Udah meninggal. Nggak bisa ditolong lagi.
Katanya tabrak lari. Muka korbannya familiar banget. Dia satu kampus sama kita.
Demi
Tuhan, bukan itu yang ingin saya dengar!
Jantung
saya berdegup kencang. Saya memberanikan diri menerobos masuk ke dalam
kerumunan warga. Tidak memperdulikan betapa pengapnya dan kurangnya asupan
oksigen yang saya dapat di dalam kerumunan itu. Saya tercekat. Ternyata dugaan
saya benar. Kemungkinan-kemungkinan aneh yang saya pikirkan tadi ternyata
benar.
***
Belakangan ini saya mengetahui namanya. Jingga.

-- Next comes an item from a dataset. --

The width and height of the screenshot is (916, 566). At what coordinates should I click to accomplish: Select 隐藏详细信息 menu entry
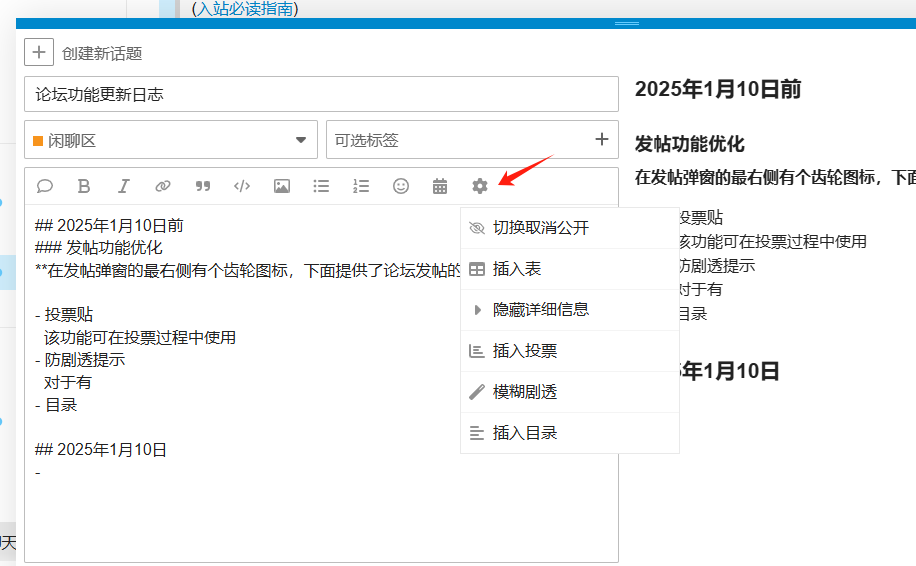click(x=540, y=310)

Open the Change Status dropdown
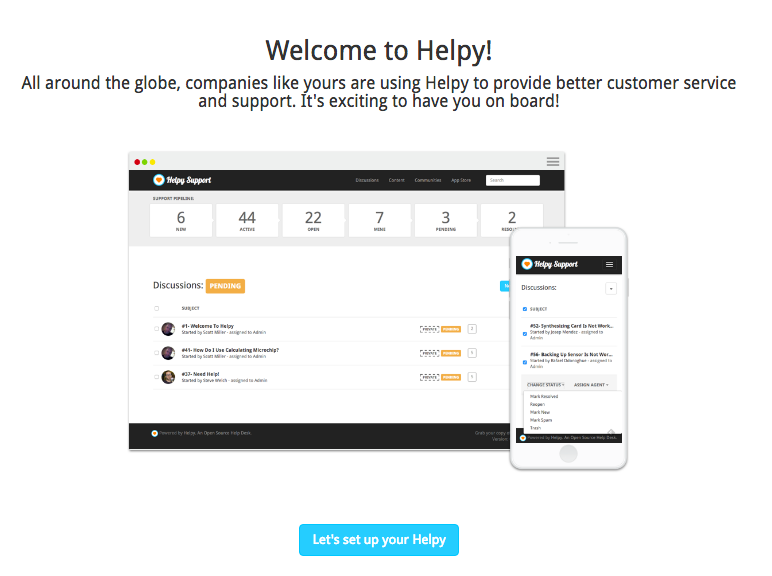coord(546,384)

Belakangan ini saya mengetahui namanya. Jingga.
Gadis luar biasa
itu, gadis yang bernama Jingga, gadis yang selalu sibuk dengan dunianya
sendiri, gadis yang selalu memenuhi kedua tangannya yang mungil dengan
buku-buku tebal itu, gadis yang selalu saya temui di koridor, cafetaria, halte
dan perpustakaan, gadis yang mampu menyita pandangan saya selama satu menit
penuh, gadis yang tidak pernah menyadari kehadiran saya itu..,
Kini
sudah tidak ada lagi jingga yang seperti itu. Karena sekarang Jingga sudah
padam ditelan oleh gelapnya malam.
Saya
menemui suatu hubungan dalam nama kami berdua. Fajar dan Jingga. Fajar yang
telah padam ditelan oleh Jingga dan Jingga yang sudah padam karena tertelan
habis oleh kelamnya malam.
Karena
sesungguhnya tidak akan pernah ada Jingga sebelum Fajar dan tidak akan pernah
ada Fajar sebelum Jingga dan kelamnya malam.